To do:
Without including any pictures, please copy every entry below exactly.

Task inputs:
###

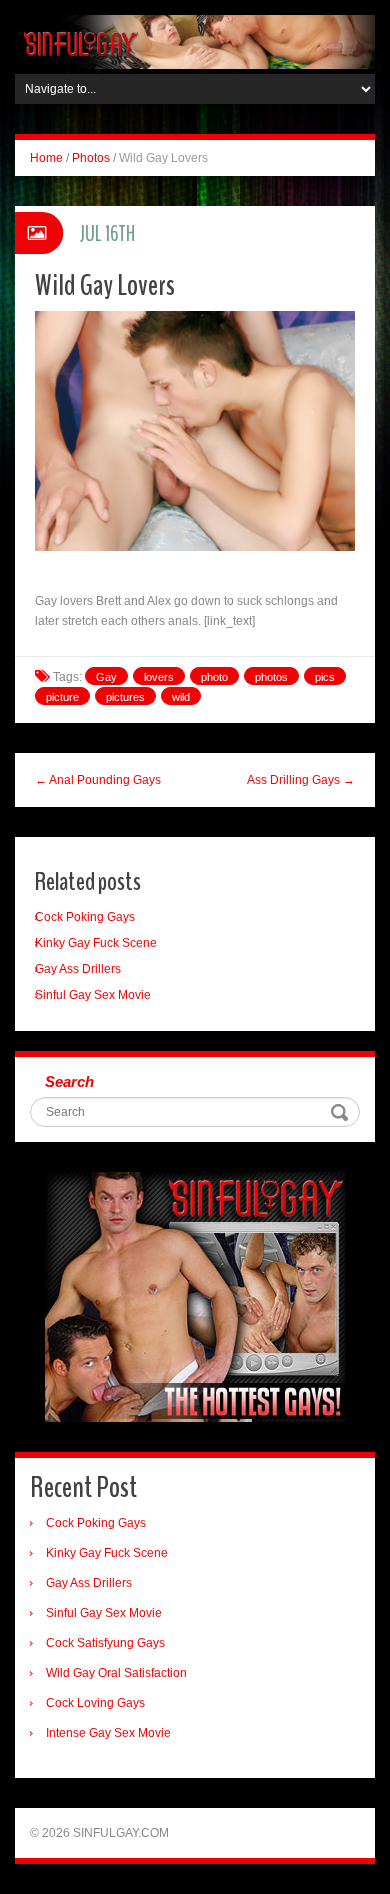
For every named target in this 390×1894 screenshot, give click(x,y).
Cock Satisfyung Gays (105, 1643)
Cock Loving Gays (95, 1703)
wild (181, 697)
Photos (91, 158)
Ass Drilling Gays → (301, 780)
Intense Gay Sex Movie (108, 1733)
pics (325, 677)
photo (214, 677)
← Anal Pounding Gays (98, 780)
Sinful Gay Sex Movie (93, 995)
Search (69, 1081)
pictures (125, 697)
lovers (159, 677)
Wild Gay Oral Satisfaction (116, 1673)
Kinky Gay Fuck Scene (96, 943)
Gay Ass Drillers (78, 969)
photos (271, 677)
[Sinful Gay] (195, 41)
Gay (106, 677)
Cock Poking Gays (85, 917)
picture (62, 697)
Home (46, 158)
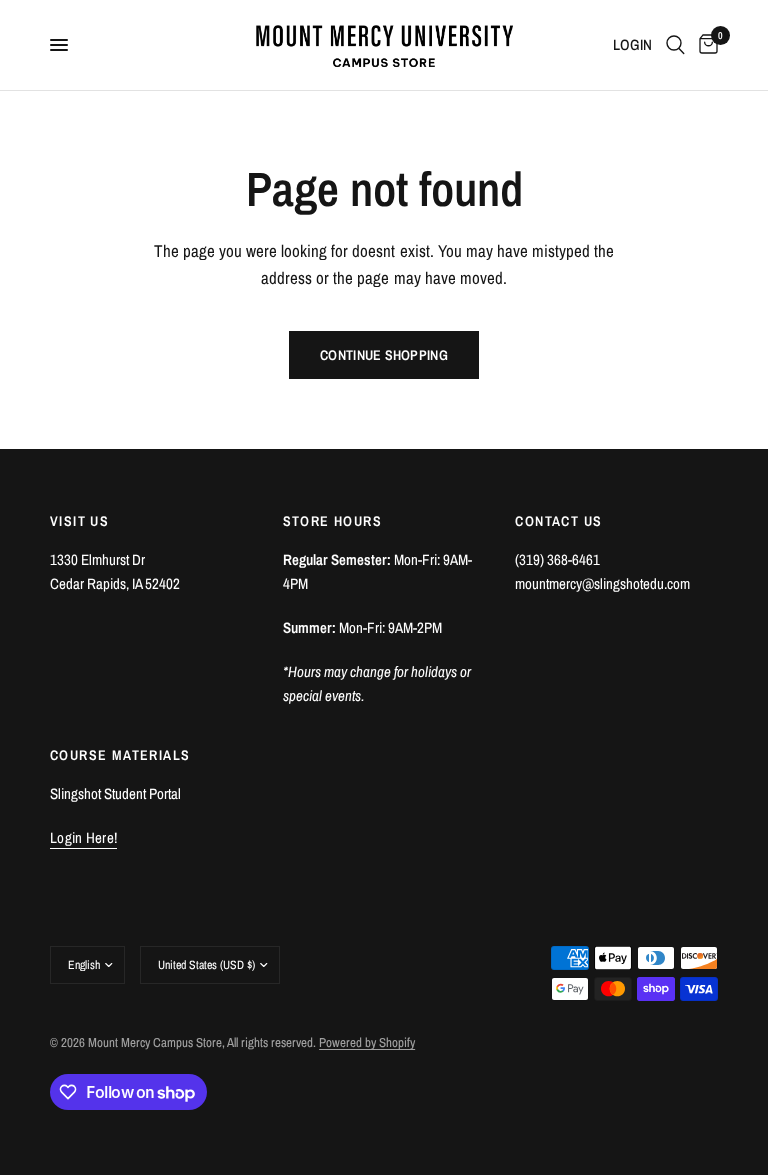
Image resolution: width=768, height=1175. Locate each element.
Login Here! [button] (83, 837)
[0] (705, 45)
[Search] (675, 45)
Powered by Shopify (367, 1042)
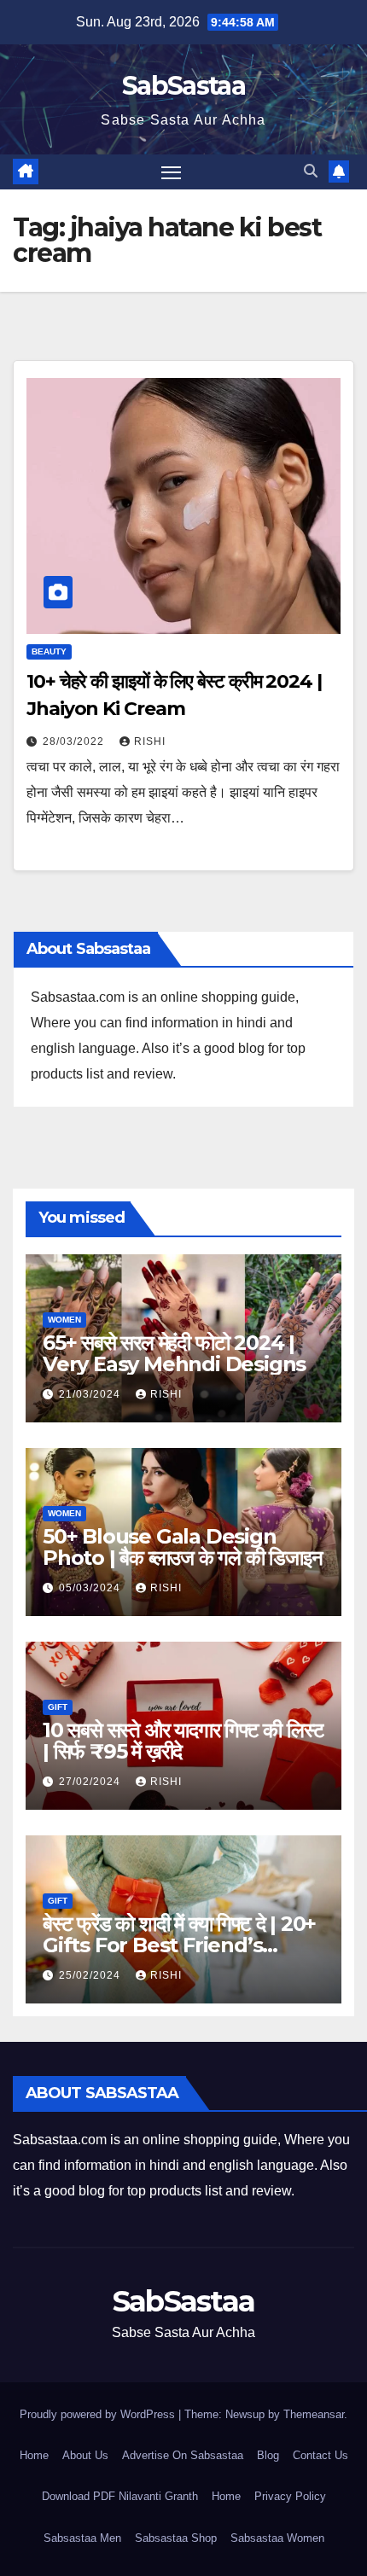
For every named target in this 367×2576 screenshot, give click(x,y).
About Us (85, 2455)
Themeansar (313, 2414)
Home (34, 2455)
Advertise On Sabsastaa (182, 2455)
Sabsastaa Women (277, 2538)
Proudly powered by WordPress (99, 2414)
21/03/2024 (91, 1394)
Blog (268, 2455)
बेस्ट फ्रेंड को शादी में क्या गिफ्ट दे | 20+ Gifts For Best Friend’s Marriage (179, 1945)
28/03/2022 (75, 741)
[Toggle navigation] (171, 172)
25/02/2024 (91, 1975)
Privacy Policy (290, 2496)
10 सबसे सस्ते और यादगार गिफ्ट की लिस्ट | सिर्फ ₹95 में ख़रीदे (183, 1741)
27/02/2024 (91, 1782)
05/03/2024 (91, 1588)
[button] (310, 171)
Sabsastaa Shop (176, 2538)
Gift (57, 1707)
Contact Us (320, 2455)
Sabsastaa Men (82, 2538)
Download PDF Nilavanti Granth (120, 2496)
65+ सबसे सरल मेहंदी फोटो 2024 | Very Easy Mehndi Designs (174, 1353)
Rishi (150, 741)
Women (64, 1319)
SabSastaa (183, 86)
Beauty (49, 651)
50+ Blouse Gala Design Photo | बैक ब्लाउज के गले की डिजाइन (183, 1547)
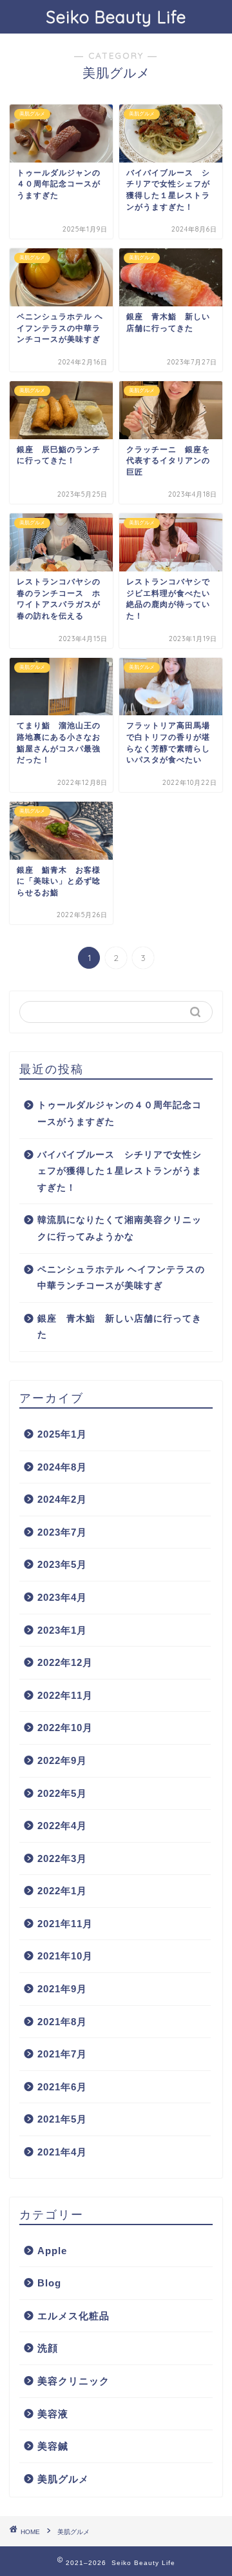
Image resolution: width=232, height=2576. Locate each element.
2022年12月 (65, 1662)
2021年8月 (62, 2021)
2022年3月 (62, 1858)
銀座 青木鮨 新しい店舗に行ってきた (119, 1327)
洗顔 (47, 2348)
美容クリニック (73, 2380)
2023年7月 (62, 1532)
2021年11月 (65, 1923)
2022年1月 (62, 1890)
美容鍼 (52, 2446)
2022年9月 (62, 1760)
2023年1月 (62, 1630)
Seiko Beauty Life (116, 16)
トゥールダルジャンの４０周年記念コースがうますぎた (119, 1113)
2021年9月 (62, 1988)
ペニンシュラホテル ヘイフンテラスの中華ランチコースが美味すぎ (121, 1278)
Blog (49, 2282)
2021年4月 (62, 2151)
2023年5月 (62, 1564)
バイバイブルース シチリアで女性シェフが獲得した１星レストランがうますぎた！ (119, 1171)
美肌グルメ (63, 2478)
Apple (52, 2250)
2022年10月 (65, 1727)
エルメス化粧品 (73, 2315)
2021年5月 (62, 2119)
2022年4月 (62, 1825)
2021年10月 (65, 1955)
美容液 (52, 2413)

###

Exercise output:
For every named target in this 390×1894 screenshot, give click(x,y).
Cock Satisfyung Gays (105, 1643)
Cock Loving Gays (95, 1703)
wild (181, 697)
Photos (91, 158)
Ass Drilling Gays → (301, 780)
Intense Gay Sex Movie (108, 1733)
pics (325, 677)
photo (214, 677)
← Anal Pounding Gays (98, 780)
Sinful Gay Sex Movie (93, 995)
Search (69, 1081)
pictures (125, 697)
lovers (159, 677)
Wild Gay Oral Satisfaction (116, 1673)
Kinky Gay Fuck Scene (96, 943)
Gay Ass Drillers (78, 969)
photos (271, 677)
[Sinful Gay] (195, 41)
Gay (106, 677)
Cock Poking Gays (85, 917)
picture (62, 697)
Home (46, 158)
Image resolution: width=768, height=1175. Locate each element.
Login Here! [button] (83, 837)
[0] (705, 45)
[Search] (675, 45)
Powered by Shopify (367, 1042)
For every named target in this 367×2576 screenshot, give click(x,y).
About Us (85, 2455)
Themeansar (313, 2414)
Home (34, 2455)
Advertise On Sabsastaa (182, 2455)
Sabsastaa Women (277, 2538)
Proudly powered by WordPress (99, 2414)
21/03/2024 (91, 1394)
Blog (268, 2455)
बेस्ट फ्रेंड को शादी में क्या गिफ्ट दे | 20+ Gifts For Best Friend’s Marriage (179, 1945)
28/03/2022 (75, 741)
[Toggle navigation] (171, 172)
25/02/2024 (91, 1975)
Privacy Policy (290, 2496)
10 सबसे सस्ते और यादगार गिफ्ट की लिस्ट | सिर्फ ₹95 में ख़रीदे (183, 1741)
27/02/2024 (91, 1782)
05/03/2024 (91, 1588)
[button] (310, 171)
Sabsastaa Shop (176, 2538)
Gift (57, 1707)
Contact Us (320, 2455)
Sabsastaa Men (82, 2538)
Download PDF Nilavanti Granth (120, 2496)
65+ सबसे सरल मेहंदी फोटो 2024 | Very Easy Mehndi Designs (174, 1353)
Rishi (150, 741)
Women (64, 1319)
SabSastaa (183, 86)
Beauty (49, 651)
50+ Blouse Gala Design Photo | बैक ब्लाउज के गले की डिजाइन (183, 1547)
Image resolution: width=232, height=2576. Locate each element.
2022年12月 (65, 1662)
2021年8月 (62, 2021)
2022年3月 (62, 1858)
銀座 青木鮨 新しい店舗に行ってきた (119, 1327)
洗顔 (47, 2348)
美容クリニック (73, 2380)
2023年7月 (62, 1532)
2021年11月 (65, 1923)
2022年1月 (62, 1890)
美容鍼 (52, 2446)
2022年9月 (62, 1760)
2023年1月 (62, 1630)
Seiko Beauty Life (116, 16)
トゥールダルジャンの４０周年記念コースがうますぎた (119, 1113)
2021年9月 (62, 1988)
ペニンシュラホテル ヘイフンテラスの中華ランチコースが美味すぎ (121, 1278)
Blog (49, 2282)
2021年4月 (62, 2151)
2023年5月 (62, 1564)
バイバイブルース シチリアで女性シェフが獲得した１星レストランがうますぎた！ (119, 1171)
美肌グルメ (63, 2478)
Apple (52, 2250)
2022年10月 (65, 1727)
エルメス化粧品 (73, 2315)
2021年5月 (62, 2119)
2022年4月 (62, 1825)
2021年10月 (65, 1955)
美容液 (52, 2413)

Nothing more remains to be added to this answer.